Hillary Clinton’s 5 takes on the Keystone Pipeline

Hillary Clinton moved from being “inclined” to support the controversial Keystone XL pipeline to announcing Tuesday that she’d oppose it. The move that comes as the former secretary of state seeks the Democratic presidential nomination and felt pressure from rival candidates as well as environmentalists and progressives.

Here’s how she got to Tuesday:

October 2010: We’re “inclined” to back it

“We haven’t finish all of the analysis,” Clinton, then secretary of state, told the Commonwealth Club in San Francisco. “So as I say, we’ve not yet signed off on it.
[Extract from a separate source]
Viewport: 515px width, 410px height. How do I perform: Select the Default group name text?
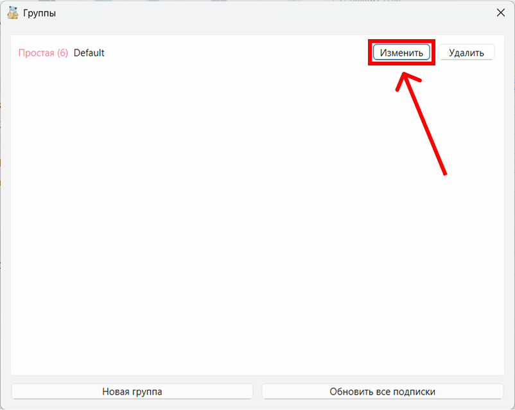coord(89,53)
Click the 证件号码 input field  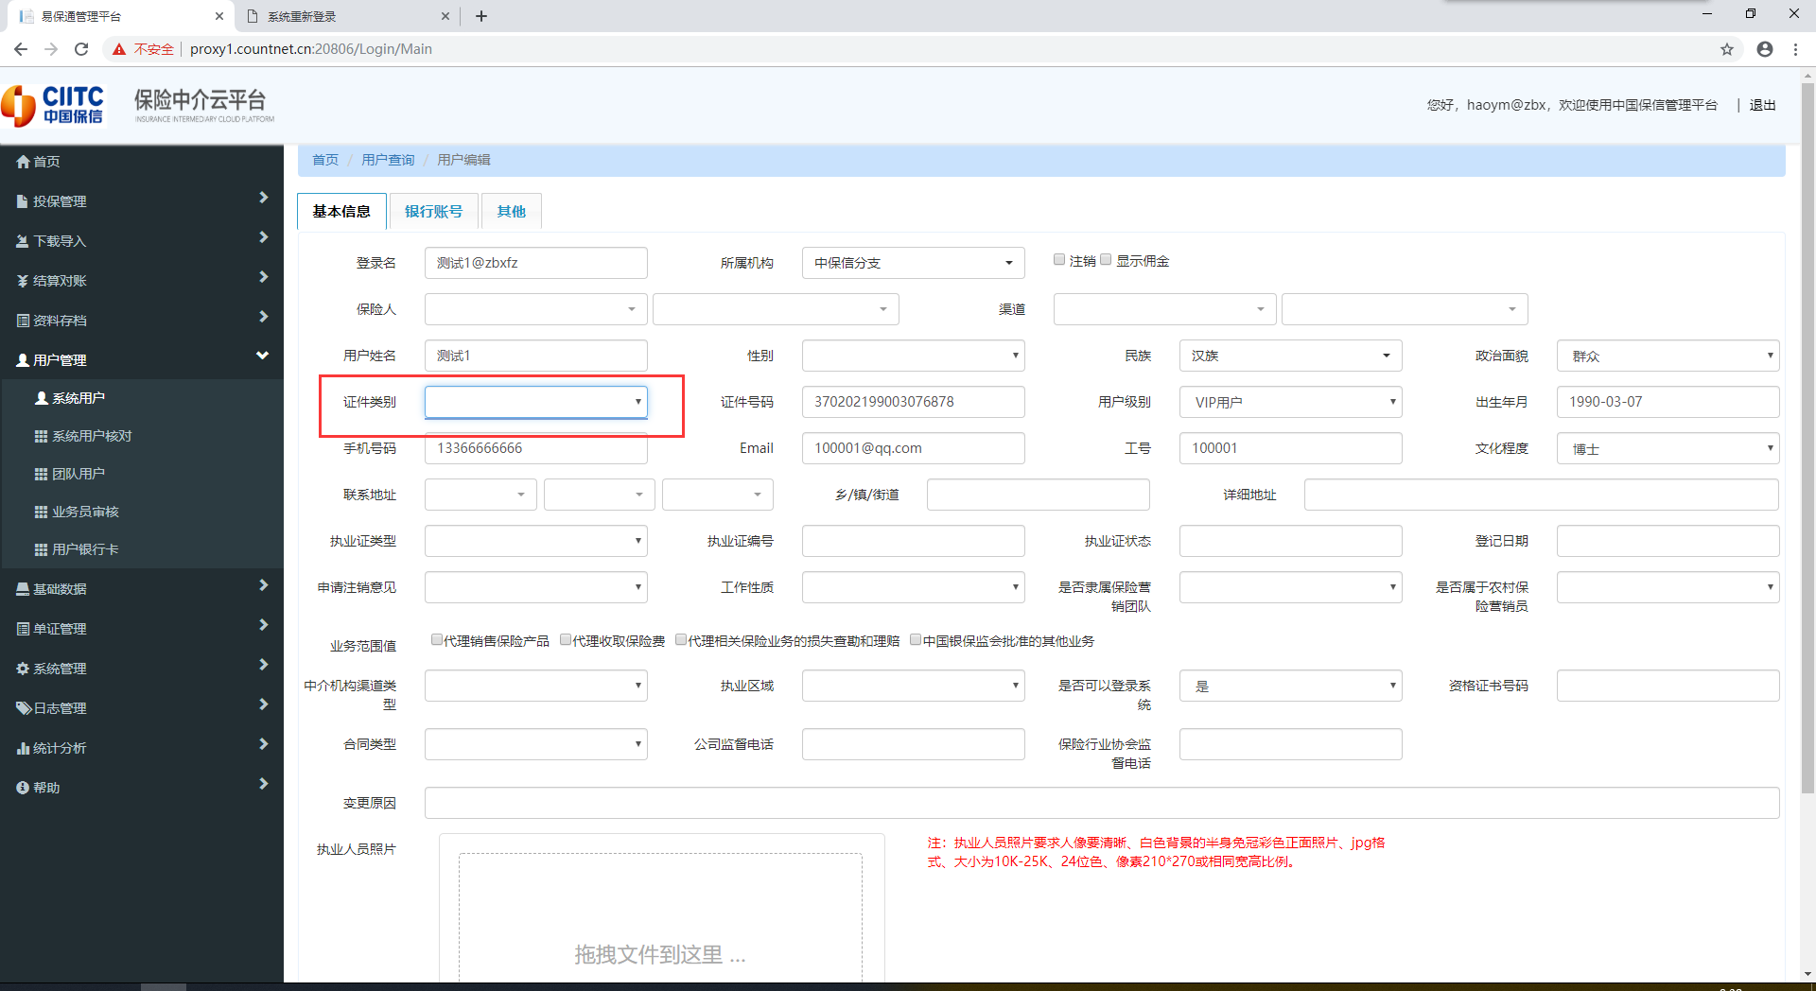pyautogui.click(x=913, y=402)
But we are inclined to do so and we are for several reasons.”

June 2014: “I can’t respond” but we’re “trying to get it right”

“I can’t really comment at great length because I had responsibility for it and it’s been passed on and it wouldn’t be appropriate, but I hope that Canadians appreciate that the United States government — the Obama administration — is trying to get it right,” Clinton told Canada’s The Globe and Mail as she promoted her book, Hard Choices. When asked if she personally agreed with the pipeline, she said, “I can’t respond.”

January 2015: “I’m not going to express an opinion”

“We have differences and you won’t get me to talk about Keystone because I have steadily made clear that I’m not going to express an opinion,” she told an audience in Winnipeg. “It is in our process and that’s where it belongs.”

July 2015: “If it is undecided when I become president, I will answer your question”

“I am not going to second guess (President Barack Obama) because I was in a position to set this in motion,” Clinton said just two months ago in New Hampshire. “I want to wait and see what he and Secretary (John) Kerry decide.”

She added, “If it is undecided when I become president, I will answer your question.”

September 2015: “I oppose it”

“I think it is imperative that we look at the Keystone pipeline as what I believe it is — a distraction from important work we have to do on climate change,” Clinton said Tuesday in Des Moines, Iowa. “And unfortunately from my perspective, one that interferes with our ability to move forward with all the other issues. Therefore I oppose it.”